В воспоминаниях мелькают и дом, и школа, но главное место действия и воспитания чувств — двор. Рабочий район Свердловска — Вторчермет, Вторчик — в разговорной речи и в стихах. Семейный дом благополучен (и поэтому при всей любви к нему, к родителям, потом к жене и сыну — неприемлем), двор же — нет. Его нравы жестоки, но если ты — свой, то ты живешь по закону круговой поруки, братства, воспетого Рыжим. Принадлежность к этому братству, владение его языком формируют одну из поэтических масок — с приблатненным акцентом. Можно сказать, что двор — центр пространства, обжитого поэтом, в которое он постоянно — почти физически ощутимо — возвращается: “Если в прошлое — лучше трамваем…” , — пишет он. Это воображаемое прошлое не отпускает:
Городок, что я выдумал и заселил человеками,
Городок, над которым я лично пустил облака,
Барахлит, ибо жил, руководствуясь некими
Соображениями, якобы жизнь коротка.
«Я всех любил, без дураков…»
Но он не скатывается на мещанско-блатной романс. Он смотрит вглубь себя.

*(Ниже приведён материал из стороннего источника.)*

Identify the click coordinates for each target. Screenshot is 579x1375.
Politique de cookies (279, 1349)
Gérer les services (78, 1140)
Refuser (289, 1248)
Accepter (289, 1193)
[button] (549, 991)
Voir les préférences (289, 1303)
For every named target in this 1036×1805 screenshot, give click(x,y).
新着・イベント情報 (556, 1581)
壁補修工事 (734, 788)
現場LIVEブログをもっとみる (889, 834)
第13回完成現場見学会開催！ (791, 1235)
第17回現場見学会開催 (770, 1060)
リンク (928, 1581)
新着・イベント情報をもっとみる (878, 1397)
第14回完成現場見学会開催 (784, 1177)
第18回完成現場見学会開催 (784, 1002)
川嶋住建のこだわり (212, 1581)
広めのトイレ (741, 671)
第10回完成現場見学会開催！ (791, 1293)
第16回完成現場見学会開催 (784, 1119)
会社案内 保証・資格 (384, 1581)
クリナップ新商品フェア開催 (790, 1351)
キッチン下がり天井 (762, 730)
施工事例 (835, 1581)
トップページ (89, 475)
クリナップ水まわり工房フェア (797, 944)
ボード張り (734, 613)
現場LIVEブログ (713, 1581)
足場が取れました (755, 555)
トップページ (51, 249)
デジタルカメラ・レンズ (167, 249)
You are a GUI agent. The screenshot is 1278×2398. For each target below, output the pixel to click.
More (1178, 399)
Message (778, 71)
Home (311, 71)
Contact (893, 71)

Погадай мне, цыганка, на медный грош,
Растолкуй, отчего умру.
Отвечает цыганка, мол, ты умрешь,
Не живут такие в миру.
Станет сын чужим и чужой жена,
Отвернутся друзья-враги.
Что убьет тебя, молодой? Вина.
Но вину свою береги.
Перед кем вина? Перед тем, что жив.
И смеется, глядит в глаза.
И звучит с базара блатной мотив,
Проясняются небеса.
По жанру – это стихотворение —духовный диалог с Богом, молитва, далёкая, конечно, от канонов христианства. Но именно в этот период и встречается предсуицидальная лирика последних месяцев, когда Рыжий безуспешно пытается лечиться от депрессии… В предсмертной записке поэт напишет: «Я всех любил, без дураков».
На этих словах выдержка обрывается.